Task to complete:
In the drought response summary, copy the part from "The review argues" through "attracted meaningful attention.", swapping "aid actors" for "relief agencies".

Critical gaps in drought response in Greater Horn of Africa
Summary of published research1
The drought currently affecting an estimated 11 million people in the Greater Horn of Africa is said to be the worst in more than a decade, with the impact being most severe in pastoral areas on the Ethiopia-Kenya-Somalia border. Many humanitarian actors have expressed frustration that in spite of excellent early warning, most agencies, donors and national governments proved unable to address the crisis effectively in its early stages. A recent HPG briefing paper reviews the extent of emergency livelihoods responses in the region, drawing on secondary data and interviews with national and international actors in affected areas.
The review argues that the quality and credibility of early warning systems have not been called into question in this case. The progressive deterioration of pastoral livelihoods in the region was well documented. However, while aid actors with a long-term presence in drought-affected areas moved quickly to modify and scale up their interventions in response to the crisis, it was not until the situation was extremely acute that it attracted meaningful attention.
National and international actors with infrastructure and programmes in affected areas were flexible in rapidly adapting and expanding pre-existing livelihoods interventions in response to the crisis, e.g. water development and rehabilitation activities, herd survival actions, human and animal health assistance and cash interventions were possible right from the start of the emergency. Opportunities were not, however, taken to build on longer-term work by heavily frontloading the emergency response with livelihoods interventions. Food requirements constituted 85% of total needs identified under the Kenyan Flash appeal while 83% of the revised Somali Consolidated appeal process was for food assistance.
The review asks why was there such a disconnect between long-term programming and the emergency response. Three main areas are identified as problematic: inadequate preparedness, capacity imbalances between food and livelihoods programming and funding constraints.

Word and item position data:
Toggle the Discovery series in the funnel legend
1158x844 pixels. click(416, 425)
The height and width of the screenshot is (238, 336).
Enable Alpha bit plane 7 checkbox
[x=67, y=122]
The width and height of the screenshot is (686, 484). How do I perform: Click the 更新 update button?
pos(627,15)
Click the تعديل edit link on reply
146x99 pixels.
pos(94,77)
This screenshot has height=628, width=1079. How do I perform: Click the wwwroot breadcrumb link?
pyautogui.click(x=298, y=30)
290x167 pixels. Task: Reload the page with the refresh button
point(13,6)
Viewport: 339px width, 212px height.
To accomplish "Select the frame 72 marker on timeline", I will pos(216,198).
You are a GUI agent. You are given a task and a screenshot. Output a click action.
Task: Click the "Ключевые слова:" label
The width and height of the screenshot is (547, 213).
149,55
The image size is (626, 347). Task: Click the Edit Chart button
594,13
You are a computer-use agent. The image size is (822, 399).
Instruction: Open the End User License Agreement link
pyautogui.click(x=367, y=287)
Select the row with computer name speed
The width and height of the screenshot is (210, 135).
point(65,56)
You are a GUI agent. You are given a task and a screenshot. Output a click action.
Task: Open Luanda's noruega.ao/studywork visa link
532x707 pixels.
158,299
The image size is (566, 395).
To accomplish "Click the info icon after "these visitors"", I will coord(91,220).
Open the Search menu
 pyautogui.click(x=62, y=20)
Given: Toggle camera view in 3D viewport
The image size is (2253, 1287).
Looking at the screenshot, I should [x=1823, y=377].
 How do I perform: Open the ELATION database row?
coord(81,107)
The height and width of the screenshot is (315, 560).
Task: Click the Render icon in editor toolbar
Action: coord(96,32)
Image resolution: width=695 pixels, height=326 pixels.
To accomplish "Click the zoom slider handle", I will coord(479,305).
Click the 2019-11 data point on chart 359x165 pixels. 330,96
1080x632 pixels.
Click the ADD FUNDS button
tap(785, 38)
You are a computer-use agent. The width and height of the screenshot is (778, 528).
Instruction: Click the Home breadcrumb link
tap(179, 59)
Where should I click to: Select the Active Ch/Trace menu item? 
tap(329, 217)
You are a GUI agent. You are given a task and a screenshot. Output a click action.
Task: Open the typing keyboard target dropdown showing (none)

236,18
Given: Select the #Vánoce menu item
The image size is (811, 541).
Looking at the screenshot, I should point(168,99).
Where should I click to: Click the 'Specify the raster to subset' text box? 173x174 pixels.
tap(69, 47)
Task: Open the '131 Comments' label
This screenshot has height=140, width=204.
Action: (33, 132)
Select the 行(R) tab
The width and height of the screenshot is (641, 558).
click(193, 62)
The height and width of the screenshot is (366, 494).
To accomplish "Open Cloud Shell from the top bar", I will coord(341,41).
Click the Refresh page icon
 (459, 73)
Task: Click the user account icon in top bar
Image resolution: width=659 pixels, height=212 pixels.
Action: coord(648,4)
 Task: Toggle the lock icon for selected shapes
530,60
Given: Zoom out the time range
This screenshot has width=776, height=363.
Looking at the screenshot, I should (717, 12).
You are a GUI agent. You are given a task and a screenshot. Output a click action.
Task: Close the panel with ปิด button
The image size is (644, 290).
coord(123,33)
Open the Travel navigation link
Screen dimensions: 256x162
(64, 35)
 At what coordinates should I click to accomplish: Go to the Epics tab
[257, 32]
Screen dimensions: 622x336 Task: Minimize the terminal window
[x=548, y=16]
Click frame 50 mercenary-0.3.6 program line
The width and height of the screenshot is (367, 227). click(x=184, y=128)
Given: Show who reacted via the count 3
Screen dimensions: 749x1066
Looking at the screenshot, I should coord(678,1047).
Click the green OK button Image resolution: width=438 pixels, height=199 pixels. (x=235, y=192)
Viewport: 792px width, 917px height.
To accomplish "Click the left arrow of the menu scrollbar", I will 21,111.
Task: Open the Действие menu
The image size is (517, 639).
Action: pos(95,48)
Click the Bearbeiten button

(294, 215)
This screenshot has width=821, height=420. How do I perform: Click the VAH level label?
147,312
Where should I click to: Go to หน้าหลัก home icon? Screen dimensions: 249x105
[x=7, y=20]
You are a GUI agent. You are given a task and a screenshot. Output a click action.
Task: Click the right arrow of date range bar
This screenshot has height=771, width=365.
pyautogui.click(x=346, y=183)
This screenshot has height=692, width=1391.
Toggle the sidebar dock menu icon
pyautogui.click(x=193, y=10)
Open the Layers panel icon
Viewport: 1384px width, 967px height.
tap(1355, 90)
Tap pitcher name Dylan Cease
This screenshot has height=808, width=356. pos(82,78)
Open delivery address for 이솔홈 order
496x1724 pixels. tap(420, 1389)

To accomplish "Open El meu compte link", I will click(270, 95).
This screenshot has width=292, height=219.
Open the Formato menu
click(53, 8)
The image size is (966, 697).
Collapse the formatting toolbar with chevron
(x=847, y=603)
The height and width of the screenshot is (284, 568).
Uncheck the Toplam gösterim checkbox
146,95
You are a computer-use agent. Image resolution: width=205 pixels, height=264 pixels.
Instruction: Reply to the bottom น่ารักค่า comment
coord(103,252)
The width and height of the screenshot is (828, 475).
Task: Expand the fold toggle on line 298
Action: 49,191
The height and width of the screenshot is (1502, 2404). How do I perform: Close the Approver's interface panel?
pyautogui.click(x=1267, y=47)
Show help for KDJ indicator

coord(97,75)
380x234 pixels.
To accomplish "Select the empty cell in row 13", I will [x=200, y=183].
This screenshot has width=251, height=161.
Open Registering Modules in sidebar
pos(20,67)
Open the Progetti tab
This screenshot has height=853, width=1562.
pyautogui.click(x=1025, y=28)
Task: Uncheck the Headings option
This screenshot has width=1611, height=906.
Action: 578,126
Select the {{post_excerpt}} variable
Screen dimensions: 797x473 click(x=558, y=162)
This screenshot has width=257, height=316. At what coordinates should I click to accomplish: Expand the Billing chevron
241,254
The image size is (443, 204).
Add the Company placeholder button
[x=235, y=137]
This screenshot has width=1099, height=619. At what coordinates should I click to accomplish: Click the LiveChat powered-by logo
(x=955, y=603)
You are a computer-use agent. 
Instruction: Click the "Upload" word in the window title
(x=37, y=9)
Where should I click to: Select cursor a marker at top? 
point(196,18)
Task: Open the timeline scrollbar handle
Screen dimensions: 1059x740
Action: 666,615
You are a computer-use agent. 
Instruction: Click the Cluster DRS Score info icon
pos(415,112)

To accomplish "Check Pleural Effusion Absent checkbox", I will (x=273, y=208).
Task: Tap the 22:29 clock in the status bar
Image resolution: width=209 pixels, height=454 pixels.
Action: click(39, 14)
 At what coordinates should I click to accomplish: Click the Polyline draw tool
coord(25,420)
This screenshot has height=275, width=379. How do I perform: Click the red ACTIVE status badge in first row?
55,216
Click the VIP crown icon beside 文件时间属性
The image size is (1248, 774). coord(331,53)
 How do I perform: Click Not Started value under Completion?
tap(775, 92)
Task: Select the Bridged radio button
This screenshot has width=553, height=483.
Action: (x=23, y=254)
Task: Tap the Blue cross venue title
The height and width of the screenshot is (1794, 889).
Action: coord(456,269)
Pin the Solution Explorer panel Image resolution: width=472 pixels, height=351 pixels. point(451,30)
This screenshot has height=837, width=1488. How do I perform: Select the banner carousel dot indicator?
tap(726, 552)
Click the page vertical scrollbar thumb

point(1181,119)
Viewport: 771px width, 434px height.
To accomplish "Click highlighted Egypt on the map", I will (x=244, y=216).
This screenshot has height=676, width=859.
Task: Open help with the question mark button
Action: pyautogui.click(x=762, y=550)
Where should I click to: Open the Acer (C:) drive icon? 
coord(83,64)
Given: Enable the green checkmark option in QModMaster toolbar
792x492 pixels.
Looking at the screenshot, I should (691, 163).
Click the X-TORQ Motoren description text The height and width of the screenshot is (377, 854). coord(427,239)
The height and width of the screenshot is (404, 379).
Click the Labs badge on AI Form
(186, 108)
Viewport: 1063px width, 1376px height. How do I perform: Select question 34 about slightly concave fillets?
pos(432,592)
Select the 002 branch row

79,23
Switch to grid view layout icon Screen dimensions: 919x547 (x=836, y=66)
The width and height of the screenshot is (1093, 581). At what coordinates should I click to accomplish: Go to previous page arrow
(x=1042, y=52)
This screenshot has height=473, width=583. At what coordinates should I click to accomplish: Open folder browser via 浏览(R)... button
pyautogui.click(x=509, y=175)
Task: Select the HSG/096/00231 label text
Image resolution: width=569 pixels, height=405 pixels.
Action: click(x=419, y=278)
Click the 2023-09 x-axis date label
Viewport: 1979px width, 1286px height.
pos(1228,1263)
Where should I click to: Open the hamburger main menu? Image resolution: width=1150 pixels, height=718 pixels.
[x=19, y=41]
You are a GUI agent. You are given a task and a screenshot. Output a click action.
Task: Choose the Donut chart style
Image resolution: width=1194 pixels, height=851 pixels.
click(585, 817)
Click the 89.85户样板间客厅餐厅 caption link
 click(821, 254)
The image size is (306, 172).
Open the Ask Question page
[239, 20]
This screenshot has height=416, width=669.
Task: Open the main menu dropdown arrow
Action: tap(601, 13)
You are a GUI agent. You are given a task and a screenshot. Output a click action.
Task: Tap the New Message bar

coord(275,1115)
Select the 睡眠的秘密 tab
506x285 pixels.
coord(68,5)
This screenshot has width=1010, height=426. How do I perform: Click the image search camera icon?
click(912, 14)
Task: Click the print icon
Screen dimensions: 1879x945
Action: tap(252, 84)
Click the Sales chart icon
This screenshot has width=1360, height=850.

Worked answer:
The review argues that the quality and credibility of early warning systems have not been called into question in this case. The progressive deterioration of pastoral livelihoods in the region was well documented. However, while relief agencies with a long-term presence in drought-affected areas moved quickly to modify and scale up their interventions in response to the crisis, it was not until the situation was extremely acute that it attracted meaningful attention.